FILSUVEZ (refined dry extract of birch bark) - Dystrophic epidermolysis bullosa

Opinions on drugs - Posted on Dec 09 2022

Reason for request

Inclusion

First assessment.

 

Key points

Favourable opinion for reimbursement only in the treatment of partial thickness wounds associated with recessive dystrophic epidermolysis bullosa (EB) in patients 6 months and older.

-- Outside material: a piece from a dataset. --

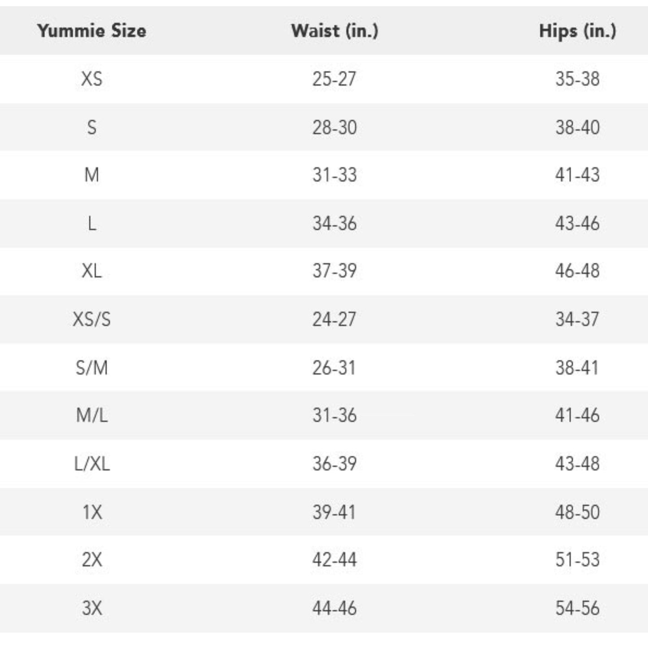Click the "Yummie Size" column header

click(x=92, y=30)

Unfavourable opinion for reimbursement in the other clinical situations of the MA.

 

What therapeutic improvement?

No clinical added value in the therapeutic strategy for partial thickness wounds associated with recessive dystrophic epidermolysis bullosa in patients 6 months and older.


Clinical Benefit

Low

The clinical benefit of FILSUVEZ is low, only in the treatment of partial thickness wounds associated with recessive dystrophic epidermolysis bullosa (EB) in patients 6 months and older.

Insufficient

The clinical benefit of FILSUVEZ is insufficient in the other clinical situations of the MA (dominant dystrophic EB and junctional EB).


Clinical Added Value

no clinical added value

Considering:

  • evidence in a study of good methodological quality of the superiority of FILSUVEZ (refined dry extract of birch bark) gel compared to a placebo gel, in terms of achievement of first complete closure at D45, in 223 patients (children and adults) with inherited EB receiving the standard treatment, including the application of non-adherent dressings and interfaces, but a modest difference in favour of FILSUVEZ,
  • the predominance of patients with recessive dystrophic EB in the study, representing 78.5% of the sample size, and results in this subpopulation suggesting a greater clinical benefit in terms of complete closure of the wound at D45 (44.0% vs. 26.2%),
  • uncertainties in terms of the efficacy in patients with dominant dystrophic EB and junctional EB, representing only 9% (n = 20) and 11.7% (n = 26) of patients included in the primary analysis population,
  • the absence of:
    • evidence of the superiority of FILSUVEZ compared to placebo gel on the first of the ranked secondary endpoints (time to complete closure of the target wound until the end of the treatment period at D90) and, consequently, on none of the other ranked secondary endpoints,
    • evidence of efficacy on maintenance of healing, which is the real challenge of treatment, although this was initially scheduled in the protocol, limiting the clinical relevance of the primary endpoint,
    • robust data on the quality of life of patients or caregivers,
  • the safety profile marked, in particular, by a risk of wound complications (increase in wound size, reopening of the wound and wound pain: 61.5% in the FILSUVEZ group versus 53.5 % in the placebo gel group),
  • the medical need currently partially met by symptomatic non-medicinal management including skincare delivered by nurses, dressings and interfaces (medical devices) and monitoring for complications,

the Committee considers that FILSUVEZ provides no clinical added value (CAV V) in the current care pathway for partial thickness wounds associated with recessive dystrophic bullosa epidermolysis bullosa (EB) in patients 6 months and older.